Богун угрюмо опустил голову. Наступило короткое молчание.
– Да недолго ж, Ганно, будем мы такой сором терпеть, – вскрикнул он вдруг, взбрасывая голову с пробудившеюся энергией, – чтобы дивчатанаши стыдились за нас! Клянусь тебе, Ганно, когда бы нас не уговаривал Богдан, не сидели бы мы так тихо на Запорожье, как бабы за веретеном. А теперь уже годи! Вот только что передал он мне счастливые вести...
– Боже мой! – захлебнулась от прихлынувшей радости Ганна, простирая к иконе руки. – Ты не Оставляешь нас!
Все лицо ее осветилось таким вдохновенным, восторженным экстазом, что Богун невольно залюбовался ею.

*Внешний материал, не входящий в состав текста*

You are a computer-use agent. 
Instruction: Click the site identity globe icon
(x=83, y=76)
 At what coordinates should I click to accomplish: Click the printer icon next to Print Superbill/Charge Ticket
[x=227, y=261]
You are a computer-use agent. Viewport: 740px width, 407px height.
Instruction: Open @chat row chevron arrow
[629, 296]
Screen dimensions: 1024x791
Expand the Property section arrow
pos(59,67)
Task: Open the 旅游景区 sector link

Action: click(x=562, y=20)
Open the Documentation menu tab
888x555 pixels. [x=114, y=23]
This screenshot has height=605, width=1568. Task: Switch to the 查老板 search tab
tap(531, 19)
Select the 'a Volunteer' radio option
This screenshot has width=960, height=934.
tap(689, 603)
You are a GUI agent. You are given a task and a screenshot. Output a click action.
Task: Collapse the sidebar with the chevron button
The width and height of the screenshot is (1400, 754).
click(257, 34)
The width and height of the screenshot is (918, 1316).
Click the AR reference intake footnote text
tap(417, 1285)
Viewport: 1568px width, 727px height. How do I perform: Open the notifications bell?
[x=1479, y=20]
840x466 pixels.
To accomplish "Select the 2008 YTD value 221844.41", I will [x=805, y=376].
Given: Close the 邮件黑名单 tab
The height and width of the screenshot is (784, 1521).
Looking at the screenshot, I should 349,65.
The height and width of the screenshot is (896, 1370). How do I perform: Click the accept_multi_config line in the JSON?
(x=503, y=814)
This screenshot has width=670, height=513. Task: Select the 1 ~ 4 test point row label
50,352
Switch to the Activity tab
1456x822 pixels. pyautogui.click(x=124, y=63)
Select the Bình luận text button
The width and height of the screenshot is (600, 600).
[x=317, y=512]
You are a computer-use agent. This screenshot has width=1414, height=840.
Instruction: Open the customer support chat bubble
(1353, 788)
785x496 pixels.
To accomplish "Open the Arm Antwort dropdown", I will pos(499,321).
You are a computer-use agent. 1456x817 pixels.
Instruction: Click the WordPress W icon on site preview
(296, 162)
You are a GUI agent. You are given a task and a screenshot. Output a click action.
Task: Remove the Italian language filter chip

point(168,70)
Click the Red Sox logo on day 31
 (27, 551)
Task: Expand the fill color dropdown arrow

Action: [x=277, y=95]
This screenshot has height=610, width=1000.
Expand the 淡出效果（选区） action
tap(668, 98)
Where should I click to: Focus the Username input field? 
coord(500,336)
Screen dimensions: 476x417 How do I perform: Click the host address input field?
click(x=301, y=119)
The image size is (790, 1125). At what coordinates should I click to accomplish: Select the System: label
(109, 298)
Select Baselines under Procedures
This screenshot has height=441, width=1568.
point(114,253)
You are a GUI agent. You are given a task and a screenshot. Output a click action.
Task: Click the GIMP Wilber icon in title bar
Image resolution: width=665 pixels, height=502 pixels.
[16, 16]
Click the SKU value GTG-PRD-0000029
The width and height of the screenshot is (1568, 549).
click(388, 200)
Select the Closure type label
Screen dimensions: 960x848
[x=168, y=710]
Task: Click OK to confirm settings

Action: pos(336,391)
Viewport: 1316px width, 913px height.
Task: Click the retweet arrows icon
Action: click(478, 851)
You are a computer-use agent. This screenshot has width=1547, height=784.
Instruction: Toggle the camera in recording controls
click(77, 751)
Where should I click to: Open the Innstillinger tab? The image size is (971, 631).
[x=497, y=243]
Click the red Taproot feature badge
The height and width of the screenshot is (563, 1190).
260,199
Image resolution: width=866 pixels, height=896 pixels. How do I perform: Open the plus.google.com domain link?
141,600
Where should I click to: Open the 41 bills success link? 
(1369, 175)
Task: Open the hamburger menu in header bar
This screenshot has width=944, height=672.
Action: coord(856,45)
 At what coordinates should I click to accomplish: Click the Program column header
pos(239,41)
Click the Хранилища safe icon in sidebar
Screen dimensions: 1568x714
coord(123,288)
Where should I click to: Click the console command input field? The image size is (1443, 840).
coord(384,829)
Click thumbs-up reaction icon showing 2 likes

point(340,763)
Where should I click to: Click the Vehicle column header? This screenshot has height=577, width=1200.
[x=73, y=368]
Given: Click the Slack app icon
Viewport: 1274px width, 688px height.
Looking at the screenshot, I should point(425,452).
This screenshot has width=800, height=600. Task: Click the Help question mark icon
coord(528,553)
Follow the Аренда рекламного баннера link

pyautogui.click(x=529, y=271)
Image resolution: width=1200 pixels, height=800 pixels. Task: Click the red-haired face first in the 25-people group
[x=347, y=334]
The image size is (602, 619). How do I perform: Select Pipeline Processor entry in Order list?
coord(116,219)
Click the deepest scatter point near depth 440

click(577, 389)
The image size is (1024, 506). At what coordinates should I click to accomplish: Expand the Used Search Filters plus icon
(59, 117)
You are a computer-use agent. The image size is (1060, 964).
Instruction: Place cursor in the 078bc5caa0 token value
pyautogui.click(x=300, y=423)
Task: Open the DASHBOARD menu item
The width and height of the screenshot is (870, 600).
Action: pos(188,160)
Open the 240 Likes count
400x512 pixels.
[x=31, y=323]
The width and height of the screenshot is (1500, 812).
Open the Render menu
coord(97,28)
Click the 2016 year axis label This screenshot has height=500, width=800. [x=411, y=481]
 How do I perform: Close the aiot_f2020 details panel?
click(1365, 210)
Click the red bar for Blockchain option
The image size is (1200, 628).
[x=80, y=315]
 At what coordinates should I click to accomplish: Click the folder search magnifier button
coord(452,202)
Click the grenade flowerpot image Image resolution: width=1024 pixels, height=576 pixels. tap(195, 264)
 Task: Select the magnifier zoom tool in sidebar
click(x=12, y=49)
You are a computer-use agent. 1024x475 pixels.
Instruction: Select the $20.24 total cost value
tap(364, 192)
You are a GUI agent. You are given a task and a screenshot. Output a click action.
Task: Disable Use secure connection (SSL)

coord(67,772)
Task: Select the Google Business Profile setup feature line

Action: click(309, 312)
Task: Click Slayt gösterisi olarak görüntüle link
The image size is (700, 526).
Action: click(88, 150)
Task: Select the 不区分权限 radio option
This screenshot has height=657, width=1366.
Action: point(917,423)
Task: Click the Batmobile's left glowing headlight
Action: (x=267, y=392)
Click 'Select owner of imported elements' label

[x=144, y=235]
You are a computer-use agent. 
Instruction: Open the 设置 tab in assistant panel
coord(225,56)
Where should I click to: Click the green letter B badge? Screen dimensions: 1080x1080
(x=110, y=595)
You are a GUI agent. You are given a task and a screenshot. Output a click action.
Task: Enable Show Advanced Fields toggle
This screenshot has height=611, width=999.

– Ты говоришь, Ганна, что нам хорошо было на Запорожье, потому что к нам доходили только вести? – заговорил он взволнованным голосом. – Нет, нет! Не знаю, как другим, но той тяжести, которую я выносил за эти три года в сердце, не сносить никому! – Он помолчал, как бы желая совладеть с охватившим его волнением, и затем продолжал снова с возрастающею горячностью: – Я не знал, куда броситься, чтобы задавить свою грызоту тоску. Очертя голову бросался я в самые опасные набеги, пускался на чайках в самую жестокую бурю, и видишь: ни хвыля, ни пуля не тронули меня! Слово казацкое тебе, Ганна, что если бы не думы о нашей бедной Украйне, давно бы насадил я эту постылую голову на татарский спыс! А вести из родины приходили и к нам одна другой грознее; каждая из них шматовала мое сердце, а Богдан все слал листы, умоляя нас ждать еще, обещая впереди большие льготы от короля. Но, если бы ты знала, Ганна, какая мука ждать бездейственно, когда вот тут, в груди, целое море кипит! Так шло время. Не слышно было ни слова о королевских льготах, а о насилиях и утисках панских слышали мы каждый день... Мало того, все беглецы, наполнявшие Запорожье, приносили с собой страшные слухи о Богдане, все называли его изменником, предателем, иудой!..
– Ах, нет, нет! – перебила его горячечно Ганна, хватая за руку. – Верь ему, верь хоть ты один! Он не изменник, не предатель! – Глаза ее наполнились слезами, голос задрожал, спазма сжала горло.